Along with the analysis, classification of pathological and normal signals are also significant in the field of medical diagnosis. The PCA analysis is one such feature extraction tool, which makes use of any of the important features of a system like FFT, PSD, SE, MLE, Db, or Hb to reduce the dimensionality of the system with minimal loss of information. In the present analysis, the most suitable feature selected for extraction is the mean of the PSD data from the FFT. The 26 features of each signal are subjected to PCA using the R software. Figure 6 displays the PCA biplot of EW and VS signals.
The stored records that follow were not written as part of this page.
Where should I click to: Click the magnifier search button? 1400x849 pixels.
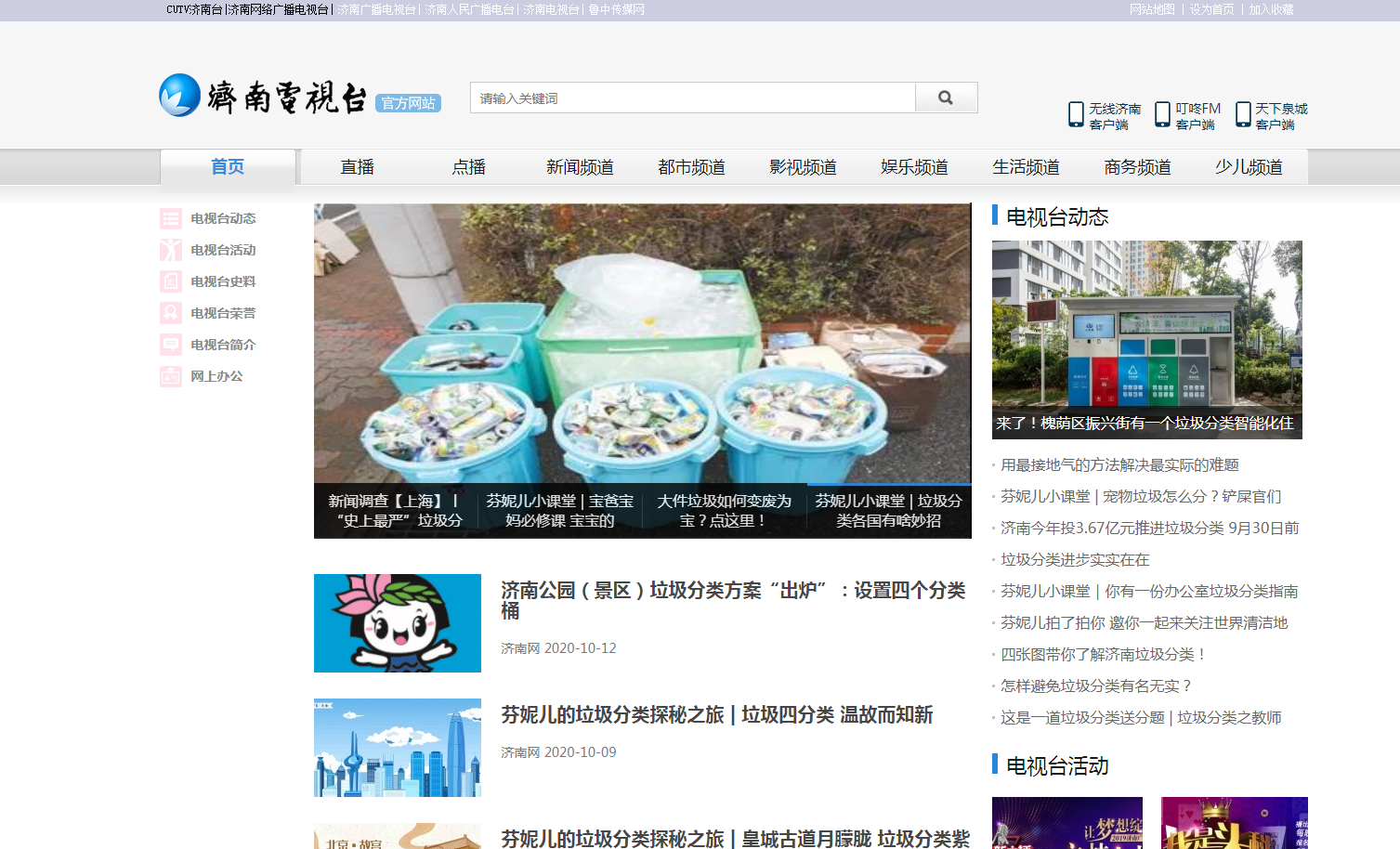pos(946,98)
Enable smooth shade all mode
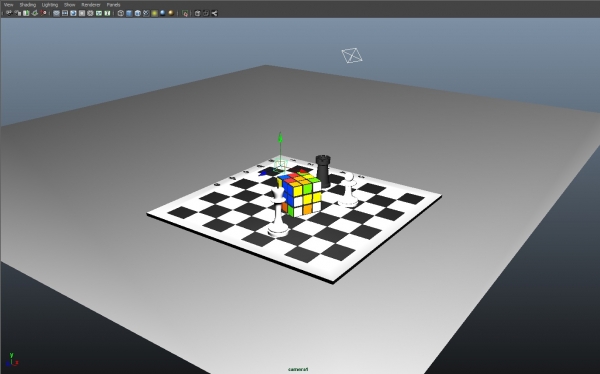The height and width of the screenshot is (374, 600). [129, 13]
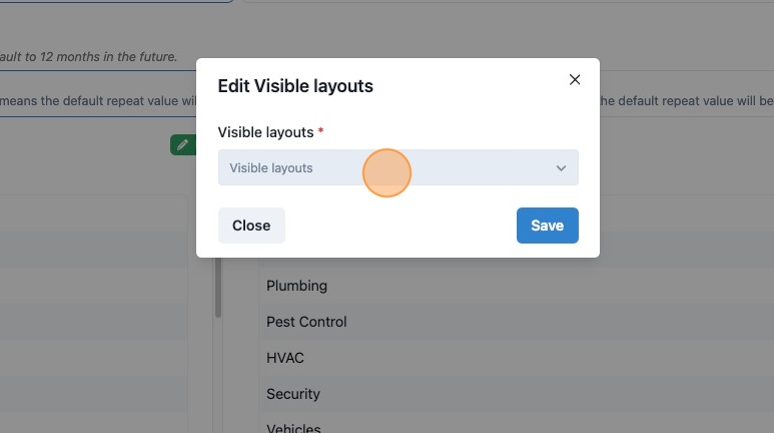Viewport: 774px width, 433px height.
Task: Click the right default repeat value text
Action: 687,101
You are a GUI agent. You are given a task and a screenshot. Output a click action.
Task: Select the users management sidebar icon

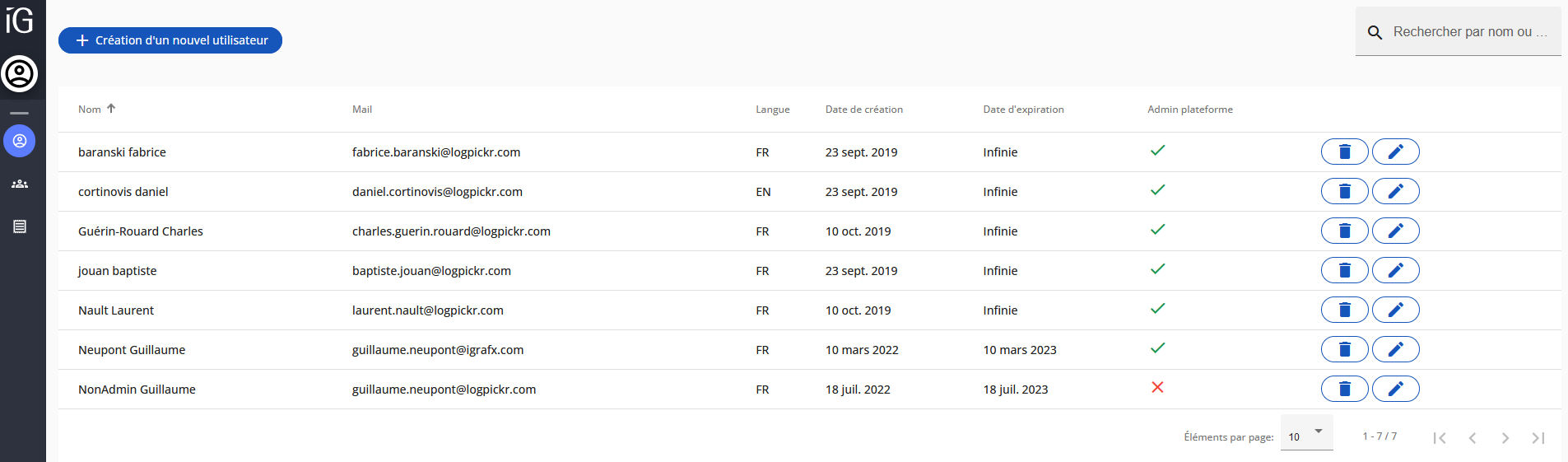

When the horizontal axis of Fig. 6 indicates the projections on to the first principal component (PC1), which is the direction of the data having the most variance, the vertical axis points to the second principal component (PC2), which indicate the direction orthogonal to PC1. The principal components being orthogonal, their projections are uncorrelated. The PC1 and PC2 could cover about 99.9% of the total variance of the original data set. The spectral features being distinct, as elicited by the PCA of EW and VS, it opens a possibility of employing such spectral, fractal, and time series techniques in the auscultation for diagnosing respiratory diseases.

Fig. 6
figure 6

Principal component analysis for EW and VS signals of respiration

Conclusion

The present work discusses a novel approach of using powerful mathematical tools like FFT, PSD, fractals, time series, and principal component analyses in the auscultation for diagnosing respiratory diseases. Wheezes, the acoustic manifestations of obstructions and mucus secretions in the respiratory airways indicating the pathological lung condition are analysed. 35 signals of EW and VS, when subjected to spectral analysis, revealed a clear difference in their time duration, intensity, and the number of frequency components. The expiratory nature of wheezing is evident from the time spectrum and wavelet scalogram. The lowering of the randomness in EW during inspiration, expiration, and respiration, indicates the musical and chaotic nature evidenced through its respective phase portraits. The higher value of MLE and randomness in the phase portrait of the VS signal is attributed to the higher degree of freedom of air molecules passing through airways of larger diameter. The passage of air molecules through the constricted regions of airways in EW accounts for the formation of vortices and turbulence resulting in the higher value of SE. The higher self-similarity, complexity and antipersistence of the time series data of EW, when compared to that of VS, is revealed through the higher Db and lower Hb value. The PCA biplot obtained by extracting features of the PSD is a potential tool for classification. The paper presents a functional, cost-effective, and non-invasive tool for the safer and rapid detection of lung diseases. The study becomes more relevant in the context of the outbreak of the pandemic COVID-19, as it suggests a novel approach for breath sound signal analysis through the nonlinear time series parameters that reflects the correlation between data points evolving in time. Thus the work reported in the paper attempts to kindle the minds of researchers striving for developing novel digital auscultation techniques integrating the principles of mathematics and statistics.